Motion makes the world go 'round. Motion makes the moon go 'round too. In fact, motion makes lots of things go. When we think of motion we often think of cars, bicycles, kids running, basketballs bouncing and airplanes flying. But motion is so much more. Motion is important to our lives and impacts so many things that we do. Motion is the changing of position or location. But motion requires a force to cause that change. Let's learn about force and motion and the effects of these physical laws in our world.
Force and Motion: Facts
What is Force?
Force is just a fancy word for pushing or pulling. If I push on something or pull on it, then I am applying a force to it. Force makes things move or, more accurately, makes things change their motion. Two natural forces that we have experienced are the force of gravity and magnetic forces magnetic forces.
These two forces act at a distance and do not require direct contact between the objects to function. Gravity produces a force that pulls objects towards each other, like a person towards the ground. It is the force that keeps the Earth revolving around the sun and it's what pulls you toward the ground when you trip. See Science Trek's site on Gravity.
Magnetism produces a force that can either pull opposite ends of two magnets together or push the matching ends apart. A magnet also attracts objects made of metal.
Types Of Contact Forces
There are 6 kinds of forces which act on objects when they come into contact with one another. Remember, a force is either a push or pull. The 6 are:
- normal force
- applied force
- frictional force
- tension force
- spring force
- resisting force
Let's investigate how these forces can be seen in our lives.

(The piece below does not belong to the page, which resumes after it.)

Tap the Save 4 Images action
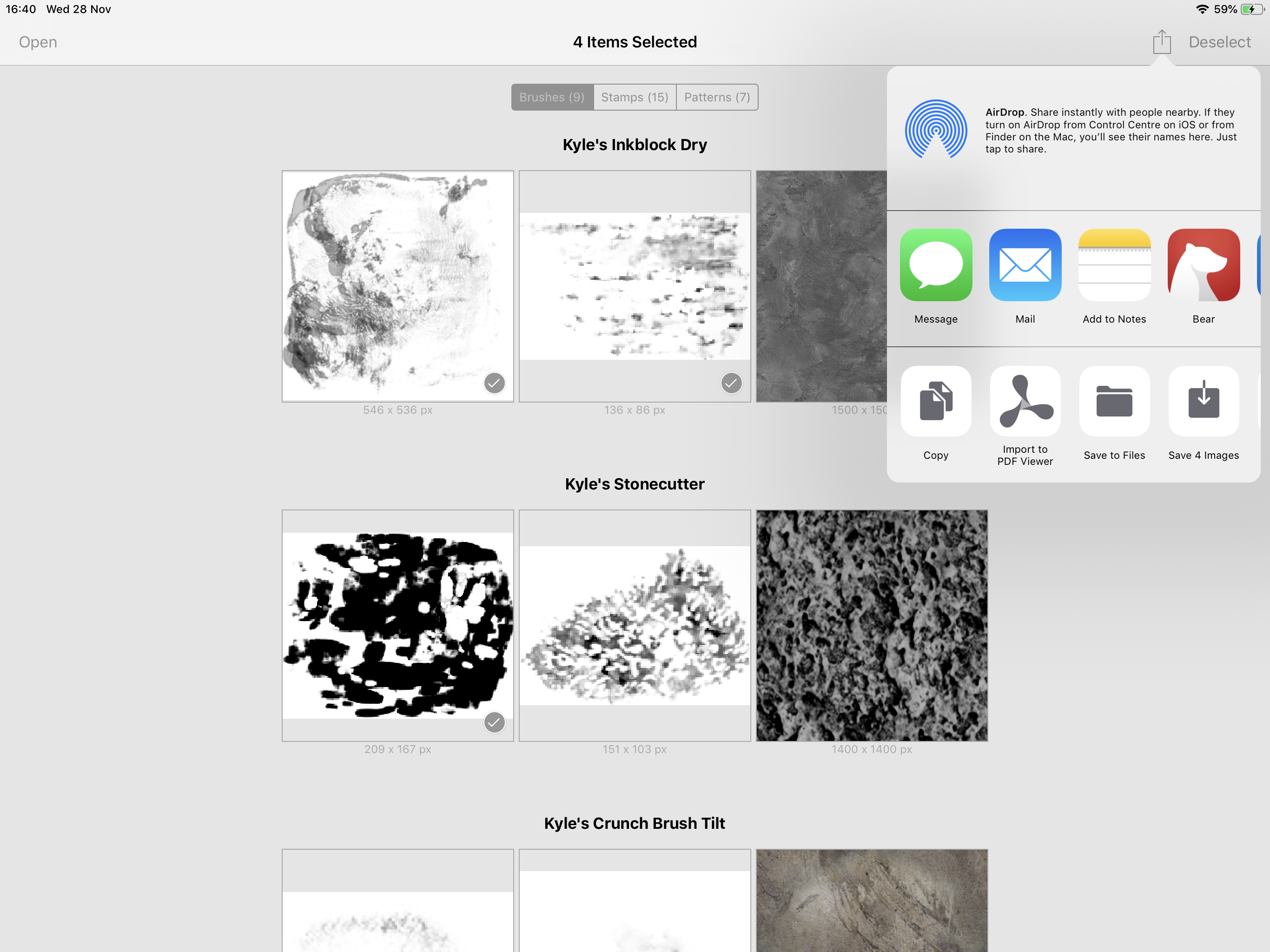The width and height of the screenshot is (1270, 952). [x=1204, y=401]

A book resting on a table has the force of gravity pulling it toward the Earth. But the book is not moving or accelerating, so there must be opposing forces acting on the book. This force is caused by the table and is known as the normal force. You can “see” the normal force in some situations. If you place a thin piece of wood or plastic (a ruler works) so that it is supported by both ends (by books perhaps) and place a small heavy object in the center, the piece of wood will bend. Of course it wants to straighten out so it exerts an upward force on the object. This upward force is the normal force. You can feel the force yourself if you push down in the center of the piece of wood. The harder you push, the more the wood bends and the harder it pushes back.
Applied force refers to a force that is applied to an object such as when a person moves a piece of furniture across the room or pushes a button on the remote control. A force is applied.
Frictional force is the force caused by two surfaces that come into contact with each other. Friction can be helpful as in the friction that allows a person to walk across the ground without sliding or it can be destructive such as the friction of moving parts in a motor that rub together over long periods of time.
Tension force is the force applied to a cable or wire that is anchored on opposite ends to opposing walls or other objects. This causes a force that pulls equally in both directions.
The spring force is the force created by a compressed or stretched spring. Depending upon how the spring is attached, it can pull or push in order to create a force.
Resisting force, like air resistance or friction, change motion. Whether the forces actually stop or slow something depends upon your point of view. Air friction makes a leaf travel along in the wind. When you pick up a pencil, it's friction with your fingers that gets the pencil in motion. In each case, the friction makes the two things (like the air and the leaf) move together.
What is Inertia?
Inertia is actually not a force at all, but rather a property that all things have due to the fact that they have mass. The more mass something has the more inertia it has. You can think of inertia as a property that makes it hard to push something around.
What is Friction?
Friction is a force that happens when objects rub against one another. Say you were pushing a toy train across the floor. It doesn't take much effort or force, because the toy is light. Now say you try to push a real train. You probably can't do it because the force of friction between the train and the ground is more intense. The heavier the object, the stronger the force of friction.
Velocity is the speed of an object in one direction. If an object turns a corner, it changes its velocity because it is no longer moving in its original direction.
Newton's Laws of Motion
Some consider Sir Isaac Newton to be the greatest English mathematician of his time and perhaps one of the greatest scientists the world has known. According to a story, Newton saw an apple fall to the ground and he figured out that the same force which caused the apple to fall also governed the motion of the Moon and the planets. In 1687 Newton published his three laws of motion in the “Principia Mathematica Philosophiae Naturalis.” His three laws explained how the concepts of force and motion work.
Newton's First Law Newton's first law of motion states: A body in motion tends to remain in motion, a body at rest tends to remain at rest unless acted on by an outside force.
So, if an object is moving – its inertia (mass) will tend to keep it in motion, and if something is at rest, its inertia will tend to keep it at rest.
Newton's Second Law Newton's second law of motion states that a force, acting on an object, will change its velocity by changing either its speed or its direction or both.
If your basketball goes rolling into the street and is hit by a bike, either the ball will change direction or its speed or both. It will also be true for the bike.
Newton's Third Law
The third law is probably the best known of Newton's laws. It states that for every force and action, there is an equal and opposite reaction.
This is what causes a cannon to recoil when it fires. The 'kick' from the firing of the ammunition is what makes the cannon jump backwards.